L’axe principal de cette stratégie consiste, selon Paris, à renforcer une approche commune avec les pays du Golfe et à accroître la coordination face aux tensions persistantes, notamment liées à l’Iran, afin de partager une lecture des menaces et d’élaborer des réponses durables.

Des équilibres régionaux en mutation 

Dans cette logique, la stabilité du Liban demeure une priorité, assure Paris, qui estime que ce pays, fragilisé par des crises à répétition, incarne à lui seul les risques d’un effondrement régional en chaîne.

Par ailleurs, Paris insiste sur une réalité : les équilibres sont en train de changer, et les pays du Golfe, profondément marqués par les conflits récents, de l’Ukraine à Gaza, n’en sortiront pas indemnes.

Leurs besoins évoluent, leurs attentes aussi.
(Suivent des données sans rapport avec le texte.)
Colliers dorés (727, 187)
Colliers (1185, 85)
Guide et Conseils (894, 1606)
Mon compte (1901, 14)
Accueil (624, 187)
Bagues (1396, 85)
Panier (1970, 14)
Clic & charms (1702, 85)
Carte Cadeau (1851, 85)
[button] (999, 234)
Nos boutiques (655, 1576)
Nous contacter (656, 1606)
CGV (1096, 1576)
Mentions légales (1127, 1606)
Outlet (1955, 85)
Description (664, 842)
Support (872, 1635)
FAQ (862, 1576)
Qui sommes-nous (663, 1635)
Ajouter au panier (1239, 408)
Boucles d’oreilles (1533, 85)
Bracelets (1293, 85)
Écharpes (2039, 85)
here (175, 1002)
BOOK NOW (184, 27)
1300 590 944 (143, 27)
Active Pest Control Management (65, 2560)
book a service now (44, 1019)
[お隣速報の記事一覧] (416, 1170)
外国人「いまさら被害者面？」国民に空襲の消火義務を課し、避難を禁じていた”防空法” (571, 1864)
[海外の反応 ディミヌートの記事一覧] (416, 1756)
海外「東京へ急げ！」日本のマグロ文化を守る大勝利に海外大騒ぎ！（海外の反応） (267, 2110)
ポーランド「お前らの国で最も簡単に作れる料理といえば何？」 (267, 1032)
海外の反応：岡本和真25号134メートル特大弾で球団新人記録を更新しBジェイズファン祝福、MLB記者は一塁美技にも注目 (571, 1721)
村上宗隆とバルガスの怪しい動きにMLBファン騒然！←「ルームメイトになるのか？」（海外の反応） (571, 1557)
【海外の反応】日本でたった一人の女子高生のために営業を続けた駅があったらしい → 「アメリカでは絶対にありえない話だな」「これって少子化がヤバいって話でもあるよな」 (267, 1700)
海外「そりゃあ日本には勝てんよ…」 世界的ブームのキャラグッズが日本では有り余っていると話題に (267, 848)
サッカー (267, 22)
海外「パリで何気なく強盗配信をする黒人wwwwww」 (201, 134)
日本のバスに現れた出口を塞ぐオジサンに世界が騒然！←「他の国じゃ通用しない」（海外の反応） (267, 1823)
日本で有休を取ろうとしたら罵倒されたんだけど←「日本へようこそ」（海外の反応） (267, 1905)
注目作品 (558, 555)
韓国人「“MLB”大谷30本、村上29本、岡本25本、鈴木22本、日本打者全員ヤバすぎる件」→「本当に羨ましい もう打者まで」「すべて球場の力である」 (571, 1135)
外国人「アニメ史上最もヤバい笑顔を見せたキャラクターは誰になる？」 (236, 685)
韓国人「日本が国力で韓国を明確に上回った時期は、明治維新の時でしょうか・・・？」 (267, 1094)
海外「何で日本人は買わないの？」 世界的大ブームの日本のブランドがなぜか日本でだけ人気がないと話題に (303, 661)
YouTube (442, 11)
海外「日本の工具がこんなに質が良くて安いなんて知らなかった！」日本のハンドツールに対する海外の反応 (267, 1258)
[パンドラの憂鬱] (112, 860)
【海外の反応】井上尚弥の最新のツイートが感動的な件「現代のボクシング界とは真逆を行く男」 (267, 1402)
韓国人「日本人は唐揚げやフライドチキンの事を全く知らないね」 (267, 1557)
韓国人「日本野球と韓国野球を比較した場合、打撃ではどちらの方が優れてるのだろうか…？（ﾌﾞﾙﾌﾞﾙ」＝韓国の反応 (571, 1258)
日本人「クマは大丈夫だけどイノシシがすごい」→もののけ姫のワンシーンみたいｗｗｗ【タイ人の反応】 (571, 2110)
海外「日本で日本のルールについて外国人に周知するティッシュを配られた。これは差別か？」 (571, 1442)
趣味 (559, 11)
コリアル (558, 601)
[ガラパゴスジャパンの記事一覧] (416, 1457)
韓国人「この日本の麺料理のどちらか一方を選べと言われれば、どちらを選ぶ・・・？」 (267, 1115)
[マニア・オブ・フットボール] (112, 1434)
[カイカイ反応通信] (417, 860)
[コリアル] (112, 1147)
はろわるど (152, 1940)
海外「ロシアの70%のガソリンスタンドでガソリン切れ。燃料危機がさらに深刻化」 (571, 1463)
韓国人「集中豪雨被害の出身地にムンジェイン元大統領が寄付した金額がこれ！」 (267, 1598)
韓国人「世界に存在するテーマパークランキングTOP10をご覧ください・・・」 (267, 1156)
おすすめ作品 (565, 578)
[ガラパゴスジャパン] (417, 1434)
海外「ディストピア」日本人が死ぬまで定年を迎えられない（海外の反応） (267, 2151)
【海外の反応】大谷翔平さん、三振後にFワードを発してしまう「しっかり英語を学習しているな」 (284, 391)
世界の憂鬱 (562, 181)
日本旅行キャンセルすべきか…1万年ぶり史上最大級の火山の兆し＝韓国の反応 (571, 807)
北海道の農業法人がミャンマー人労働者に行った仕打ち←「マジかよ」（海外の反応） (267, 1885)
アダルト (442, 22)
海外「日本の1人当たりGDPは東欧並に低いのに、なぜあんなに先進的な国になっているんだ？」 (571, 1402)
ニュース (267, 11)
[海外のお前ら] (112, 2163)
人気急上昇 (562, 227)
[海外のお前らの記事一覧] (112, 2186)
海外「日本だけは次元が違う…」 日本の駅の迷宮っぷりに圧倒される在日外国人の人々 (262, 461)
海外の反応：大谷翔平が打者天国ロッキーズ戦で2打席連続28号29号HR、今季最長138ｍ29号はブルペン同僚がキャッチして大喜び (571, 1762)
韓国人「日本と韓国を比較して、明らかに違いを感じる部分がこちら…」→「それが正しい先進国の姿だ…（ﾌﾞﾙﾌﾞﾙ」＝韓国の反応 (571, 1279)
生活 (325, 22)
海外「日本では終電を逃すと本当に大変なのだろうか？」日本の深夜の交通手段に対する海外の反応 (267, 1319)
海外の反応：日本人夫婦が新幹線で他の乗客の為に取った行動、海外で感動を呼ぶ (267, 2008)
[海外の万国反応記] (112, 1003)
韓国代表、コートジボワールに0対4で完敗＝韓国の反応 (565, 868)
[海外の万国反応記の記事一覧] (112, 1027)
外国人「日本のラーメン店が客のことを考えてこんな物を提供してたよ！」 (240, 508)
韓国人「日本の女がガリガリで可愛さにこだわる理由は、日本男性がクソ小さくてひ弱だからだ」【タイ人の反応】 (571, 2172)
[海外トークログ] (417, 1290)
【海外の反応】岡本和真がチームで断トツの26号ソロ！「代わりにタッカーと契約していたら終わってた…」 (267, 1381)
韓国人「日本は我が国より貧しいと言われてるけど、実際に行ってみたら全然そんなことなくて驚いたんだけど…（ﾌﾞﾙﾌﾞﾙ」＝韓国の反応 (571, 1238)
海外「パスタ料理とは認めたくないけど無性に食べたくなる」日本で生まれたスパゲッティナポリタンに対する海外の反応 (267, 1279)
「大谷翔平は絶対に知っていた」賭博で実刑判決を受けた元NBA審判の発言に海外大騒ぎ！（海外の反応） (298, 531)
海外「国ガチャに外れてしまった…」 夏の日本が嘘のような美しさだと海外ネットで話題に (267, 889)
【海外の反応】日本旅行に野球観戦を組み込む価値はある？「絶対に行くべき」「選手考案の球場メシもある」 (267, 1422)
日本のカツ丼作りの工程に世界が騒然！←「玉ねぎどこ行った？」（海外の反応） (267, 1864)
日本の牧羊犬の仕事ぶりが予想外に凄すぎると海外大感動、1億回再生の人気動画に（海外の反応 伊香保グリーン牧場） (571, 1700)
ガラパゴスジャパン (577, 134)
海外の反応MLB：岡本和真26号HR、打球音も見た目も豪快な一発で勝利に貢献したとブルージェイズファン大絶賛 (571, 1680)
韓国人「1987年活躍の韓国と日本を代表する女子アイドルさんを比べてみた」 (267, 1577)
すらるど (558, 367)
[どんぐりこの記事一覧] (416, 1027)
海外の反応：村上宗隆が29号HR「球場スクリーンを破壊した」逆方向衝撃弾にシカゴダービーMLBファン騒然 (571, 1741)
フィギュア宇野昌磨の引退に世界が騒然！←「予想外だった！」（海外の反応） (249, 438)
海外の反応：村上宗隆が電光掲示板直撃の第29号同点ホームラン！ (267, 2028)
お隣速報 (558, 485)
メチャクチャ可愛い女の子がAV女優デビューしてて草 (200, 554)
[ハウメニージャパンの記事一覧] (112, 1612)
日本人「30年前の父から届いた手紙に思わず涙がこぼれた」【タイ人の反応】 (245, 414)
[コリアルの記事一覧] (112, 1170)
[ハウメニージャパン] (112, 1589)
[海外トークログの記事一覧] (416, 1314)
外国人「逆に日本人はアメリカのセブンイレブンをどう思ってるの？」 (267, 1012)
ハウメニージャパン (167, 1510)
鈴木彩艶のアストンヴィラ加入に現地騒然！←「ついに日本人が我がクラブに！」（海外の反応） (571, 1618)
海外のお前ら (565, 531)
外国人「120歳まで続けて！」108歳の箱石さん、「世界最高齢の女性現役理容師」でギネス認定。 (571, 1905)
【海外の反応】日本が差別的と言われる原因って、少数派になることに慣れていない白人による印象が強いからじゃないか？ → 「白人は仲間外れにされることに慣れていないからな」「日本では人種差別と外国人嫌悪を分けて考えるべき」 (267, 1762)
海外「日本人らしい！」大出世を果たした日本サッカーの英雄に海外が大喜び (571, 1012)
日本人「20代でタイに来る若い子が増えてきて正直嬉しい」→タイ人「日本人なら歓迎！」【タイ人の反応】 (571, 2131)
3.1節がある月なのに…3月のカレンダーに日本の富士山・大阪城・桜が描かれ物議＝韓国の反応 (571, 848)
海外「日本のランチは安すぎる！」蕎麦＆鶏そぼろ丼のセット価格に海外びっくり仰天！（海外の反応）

Pour Paris, il ne s’agit plus seulement de maintenir des alliances existantes, mais de les transformer.

Dans ce cadre, les partenariats de défense, notamment, doivent être repensés à l’aune de nouvelles formes de guerre, à savoir l’usage massif des drones, l’intégration de l’intelligence artificielle ou encore les conflits hybrides, qui redéfinissent les règles du jeu.

La France entend rester un partenaire de premier plan, non pas en renégociant immédiatement ses accords, mais en les adaptant progressivement. « Il est encore trop tôt pour revoir les textes », souligne-t-on côté diplomatique, « mais il est évident que les besoins ne sont plus les mêmes ».

L’autre priorité, selon la diplomatie française, consiste à sécuriser les flux économiques et énergétiques. La question de la liberté de circulation, notamment dans des zones sensibles comme le détroit d’Ormuz, est revenue au premier plan.

Pour réduire les risques, Paris pousse à la diversification des routes commerciales. Le projet « IMEC », qui constitue un corridor reliant l’Inde, le Golfe et l’Europe, s’inscrit dans cette logique.

Plusieurs variantes sont à l’étude, passant potentiellement par la Syrie, la Jordanie, l’Égypte ou encore le Liban. L’enjeu n’est pas tant de trancher immédiatement, affirme la diplomatie française, que de bâtir une feuille de route commune avec les partenaires régionaux et européens.

Car la France n’avance pas seule et, si elle se montre particulièrement active, notamment en tant que puissance méditerranéenne, elle s’inscrit dans une dynamique plus large au sein de l’Union européenne, sur la base d’une prise de conscience partagée : la sécurité économique nécessite une meilleure résilience des chaînes d’approvisionnement.

Un soutien français multidimensionnel au Liban 

Sur le plan diplomatique, les regards restent également tournés vers les négociations entre l’Iran et les États-Unis. Même si le dialogue n’est pas rompu, les discussions peinent à progresser.

Les points de blocage sont connus : l’enrichissement de l’uranium, la levée des sanctions et la gestion des stocks nucléaires, autant de dossiers sensibles qui continuent d’alimenter l’incertitude régionale.

Pour l’heure, les échanges se poursuivent à distance, sans avancée décisive, et dans ce paysage complexe, le Liban reste un dossier central pour Paris.

Le soutien français se veut multidimensionnel : humanitaire, militaire, diplomatique et économique. Plusieurs dizaines de millions d’euros ont déjà été mobilisées pour venir en aide aux populations, tandis qu’un appui renforcé à l’armée libanaise est envisagé.

Mais la question du Hezbollah illustre toute l’ambiguïté de la situation. La France a durci sa position, qualifiant désormais son action militaire de terroriste (depuis le décès de deux soldats français de la FINUL) et soutenant le principe d’un monopole des armes par l’État libanais.

Toutefois, elle ne renie pas une réalité politique : le Hezbollah demeure un acteur incontournable du paysage libanais.

Enfin, Paris insiste sur un point : sa stratégie ne s’inscrit pas dans une logique de rivalité avec les États-Unis. Il ne s’agit pas de se substituer à Washington, mais de proposer une offre complémentaire.

Les pays du Golfe sont les mieux placés pour choisir leurs partenaires, affirme Paris, qui entend simplement rester un acteur crédible. La démarche française repose sur la conviction que, dans un Moyen-Orient fragmenté, seule une approche collective peut permettre de stabiliser durablement la région, et que ne rien faire n’est plus une option.